Every record below should be printed exactly as it appears.

== PROVIDED ENTRIES ==
◇ ◇ ◇ ◇ ◇

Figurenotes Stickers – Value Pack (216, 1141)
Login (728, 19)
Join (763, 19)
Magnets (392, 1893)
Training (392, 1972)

◇ ◇ ◇ ◇ ◇

== SOLUTION TO THE EXERCISE ==
Figurenotes Stickers – Value Pack (216, 1141)
Login (728, 19)
Join (763, 19)
Magnets (392, 1893)
Training (392, 1972)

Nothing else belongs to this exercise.